» Document section:
········

“Go Look it Up!”

Behind my dad was a book case he and I had built and on the bottom shelf were the 20 some volumes of the World Book Encyclopedia. Back in the day, encyclopedia salesmen went door-to-door in the post-war suburban neighborhoods, pretty certain the people behind those doors wanted the best for their kids, “Better than we had, that’s for damned sure.” My folks didn’t spring for the fancy white binding, but got the red library binding instead. *”Who cares how it looks on the shelf?” said my dad. “It’s what’s inside a book that matters.”

They had some pretty cool features like clear plastic (?) pages that you could lay one on top of the other and see continental drift — that kind of thing. I spent hours with it on the floor “looking it up.”

Fast forward, Boulder, Colorado, 1974. Fresh out of college, BA in English, married (shudder), employed by Head Ski for the Christmas production rush then laid off. Shit. I was the breadwinner. Not cool and very scary. Scanning The Daily Camera (which didn’t employ me because I couldn’t type fast enough) for job openings. Ah, here’s one. Publishing company. Call for an interview. A few hours later, sunny December day, I’m on Pearl Street, tromping up 20 some stairs, stairs right out of a Bukowski poem, complete with the bare light bulb hanging above the top landing. Knock on the door. There’s another young person — a guy — waiting. I sit down. “Hi.” “Hi.” We eye the competition.

Man in a cheap tan suit comes out, cigarette in his hand, and beckons us into his office — together??? We take seats facing his desk. He begins to explain that we will be going door-to-door selling educational materials. In very oblique language (which I don’t totally get, being a very weak aural learner) he explains the nature of the educational material. Suddenly the “competition” stops him. In the lilting tones of Flushing, NY, he says, “So, you want us to go door-to-door selling pornographic encyclopedias?”


The “competition” takes my hand. “C’mon. Let’s get outta’ heah.” We ran down the stairs and into the bright afternoon, still unemployed, but also not pushing pornography on unsuspecting parents. What?

Fast forward, 1992. My best friends are adolescent boys who live in my “hood,” a whole gang of them (5). We’ve spent all day at the BMX jumps working on our movie, then one of them, Jimmy, says, “Martha, can you help me with a report for school?”

“What’s it about?” He tells me.

I look at my watch. We have an hour before the library at San Diego State closes, and we’re only a few minutes away. “Sure.” I think of all the encyclopedias in the reference section. We park and run across the campus. We have 45 minutes.

These boys’ lives have never imagined a university. One of them even said once, “You’re just like us, Martha, even though you’re a lady, and you’re smart, and you work at a university.” That’s a compare/contrast essay I would LOVE to read. So, there you go. I was just like them even though I’m a lady, I’m smart and worked at a university. Fact is, I agree with that. I never had a group of friends with whom I felt so comfortable and authentic. Go figure.

As fast as I can, I teach them to use an encyclopedia and they — in all their post-bike riding afternoon blood and dust fall on the books in wonderment. Jimmy takes notes on the little papers left on the desks for writing down call numbers. He uses the stubby little pencils that go with the scraps of paper. It’s all we have.

········

» Data listing:

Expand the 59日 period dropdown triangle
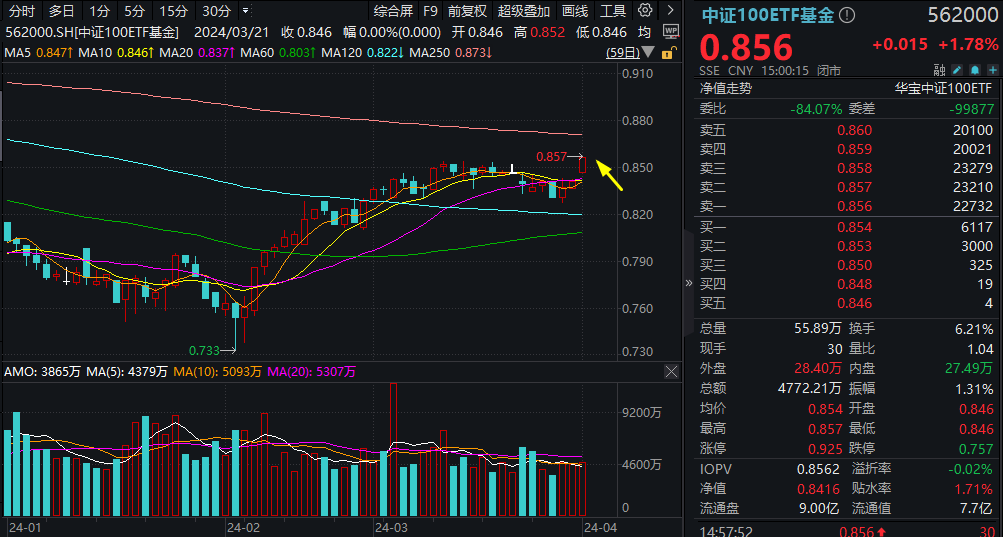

········

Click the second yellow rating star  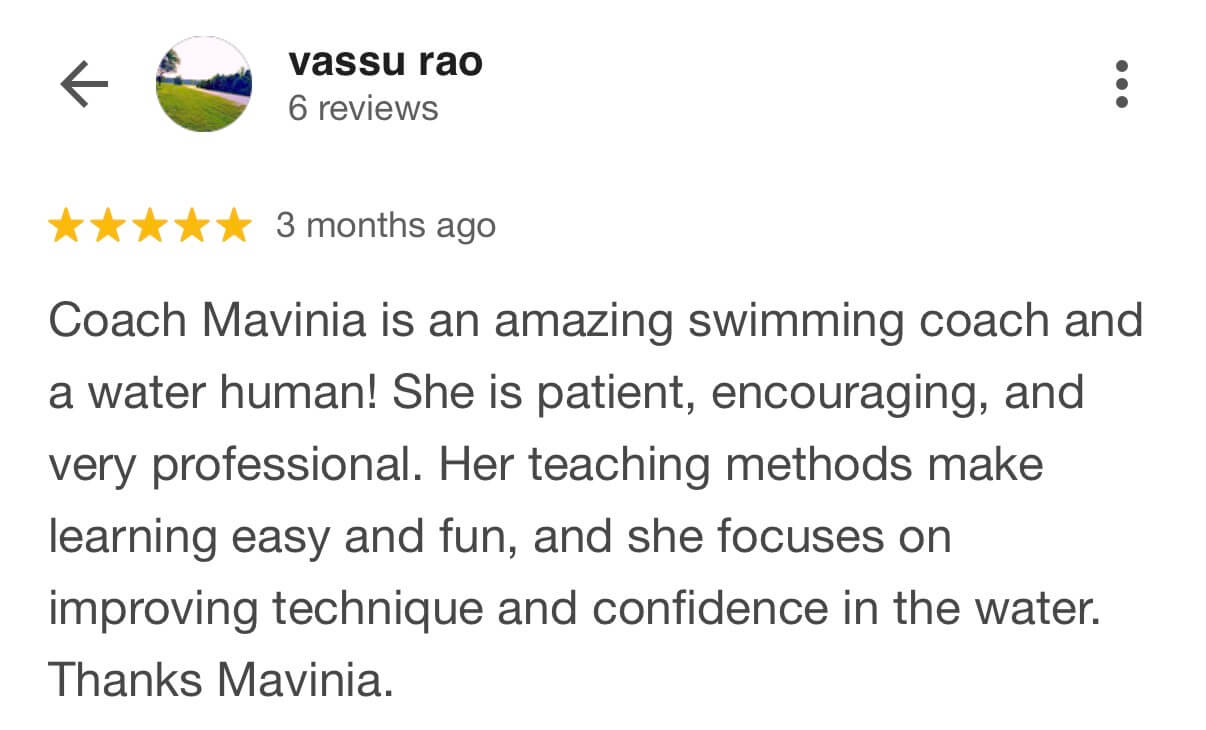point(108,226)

········

» To do:
a: Please pull everything from "I look at my" down to "have 45 minutes." out of the encyclopedia essay, copied word for word.
b: Write what comes next in the encyclopedia essay, starting after its final sentence.
The items have no connection to the encyclopedia essay.

» Results:
a:
I look at my watch. We have an hour before the library at San Diego State closes, and we’re only a few minutes away. “Sure.” I think of all the encyclopedias in the reference section. We park and run across the campus. We have 45 minutes.

b:
A librarian, seeing us, comes over with a troubled expression. “Can I help you?”

I smile and say, “My son has a report for school.” She nods and hovers, but never bothers us again. A voice comes over the loudspeaker “The library will close in 10 minutes.”

“You about done, Jimmy?”

“Yeah, mom.

*Looking online for a photo of these books, I find they sell for $200 on Etsy as “shelf decor.”

24 thoughts on ““Go Look it Up!”

  1. So many layers to love here, MAK. “You’re just like us even though you’re smart and work at the university.” I can smell those encyclopedias! Thank you for sharing! 🤍💛🤗

  2. Wow! You had encyclopedias! I envied kids who had encyclopedias in their homes! Or, if it was the Britannica, it was “encyclopaedia”. Okay, I admit, we had an encyclopedia; but it was from the 1930s so it wasn’t very reliable for things like countries and borders. I don’t remember what brand it was – not World Book, Britannica, or Funk & Wagnall’s. Better was the matched set of Sinclair Lewis novels – also from the 30s.

  3. Wow! I don’t think kids us paper encyclopedias any more. At least they didn’t when I was subbing. They had a “computer class” twice a week thought.

    When I was a kid, we had three different sets of encyclopedias. One was the Britannica, from 1956, which made it as old as I was. Still considered a valid reference when I was a teenager. There was another smaller set in a blue binding that I can’t remember the name of from about 1950 – wasn’t the World Book. And another even smaller set printed on cheap paper from the late 40s, the American Educator Encyclopedia, IIRC.

    Mom had a thing for books. I think she was shocked by the German book burnings in WWII. We did not get along but she did consider books nearly sacred. We had a big library for a poor, rural homestead. Most of my friends had no home library at all.

    There was also an Encyclopedia of Science and a Webster’s Dictionary and they were really quite good. Both were huge, about a thousand pages. You’d go to a particular grocery store and every month they’d have another hundred pages or so for $1.99 and Dad was conscientious about getting them.

    A new section coming out would be a red-letter day. You’d take them home and put them in a binder. It was one way to make sure interested customers would come back regularly.

    • I hung out with those kids back in the early 90s. The library still used a card file catalog at that point, too.

      None of those boys had books at home at all. Like you growing up, I guess, they were all poor, single mom, too many siblings, lots of long sad stories.

      There was an encyclopedia at the supermarket when I was a kid — The Golden Book Encyclopedia. It was a really pretty set, lots of colored pictures, academically geared to 3rd graders.

  4. what a wonderful story! And introducing those kids to encyclopedias and looking things up…. how great is that? And I love them inducting you into the club. “Mom.”

    • There was a note of irony in Jimmy’s voice. We’d had a run in with an off duty cop (long story) and the guy yelled at me what a lousy mother I was and how I needed to raise my kids better. It was easier to claim them as my kids than to explain “These aren’t my kids. They’re a bunch of random kids from my neighborhood.” Then people think you’re rescuing them and say things like, “It’s so generous of you.” It was an inexplicable friendship but I still know them though now they’re in their 40s with kids of their own. They’ve done pretty OK and I’m very proud of them. Sometimes our family finds us. ❤

              • Get them to write a version too…. would be fun to have different perspectives….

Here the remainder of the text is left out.